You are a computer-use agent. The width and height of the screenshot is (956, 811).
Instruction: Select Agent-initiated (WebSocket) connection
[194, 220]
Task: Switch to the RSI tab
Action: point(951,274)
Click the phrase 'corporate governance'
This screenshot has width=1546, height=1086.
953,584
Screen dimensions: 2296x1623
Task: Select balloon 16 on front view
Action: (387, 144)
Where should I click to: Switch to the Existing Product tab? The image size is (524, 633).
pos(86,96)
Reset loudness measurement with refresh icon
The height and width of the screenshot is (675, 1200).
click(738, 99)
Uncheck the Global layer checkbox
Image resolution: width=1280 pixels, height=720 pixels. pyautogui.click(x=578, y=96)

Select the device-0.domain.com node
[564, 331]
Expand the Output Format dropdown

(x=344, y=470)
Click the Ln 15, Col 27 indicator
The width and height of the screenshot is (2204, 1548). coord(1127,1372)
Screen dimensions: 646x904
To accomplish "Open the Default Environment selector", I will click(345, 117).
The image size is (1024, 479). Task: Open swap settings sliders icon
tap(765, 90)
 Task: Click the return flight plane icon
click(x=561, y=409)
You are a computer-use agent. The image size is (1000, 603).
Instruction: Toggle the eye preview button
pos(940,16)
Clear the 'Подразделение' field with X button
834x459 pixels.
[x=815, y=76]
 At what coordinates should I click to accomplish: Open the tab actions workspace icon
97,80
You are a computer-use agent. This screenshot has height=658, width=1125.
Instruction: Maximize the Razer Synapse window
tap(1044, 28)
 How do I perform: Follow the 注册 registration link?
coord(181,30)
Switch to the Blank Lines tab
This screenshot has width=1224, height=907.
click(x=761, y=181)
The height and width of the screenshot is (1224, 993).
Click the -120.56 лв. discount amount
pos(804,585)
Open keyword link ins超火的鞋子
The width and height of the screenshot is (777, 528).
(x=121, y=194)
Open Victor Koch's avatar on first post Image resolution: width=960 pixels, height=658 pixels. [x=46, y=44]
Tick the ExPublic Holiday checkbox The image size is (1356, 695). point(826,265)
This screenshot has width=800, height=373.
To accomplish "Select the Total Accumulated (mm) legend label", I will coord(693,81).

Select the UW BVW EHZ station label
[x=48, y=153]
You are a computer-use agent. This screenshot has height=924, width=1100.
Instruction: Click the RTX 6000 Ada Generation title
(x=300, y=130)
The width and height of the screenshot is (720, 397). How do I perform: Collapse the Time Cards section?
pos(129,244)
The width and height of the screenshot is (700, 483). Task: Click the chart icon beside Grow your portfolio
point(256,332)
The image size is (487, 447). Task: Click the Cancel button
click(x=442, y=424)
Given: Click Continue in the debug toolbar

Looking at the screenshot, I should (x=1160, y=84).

-----

WORK TO COMPLETE: Identify every line in the listing above that contains the word "Switch", and copy each of those lines in full.

FINISHED TASK:
Task: Switch to the RSI tab
Where should I click to: Switch to the Existing Product tab? The image size is (524, 633).
Switch to the Blank Lines tab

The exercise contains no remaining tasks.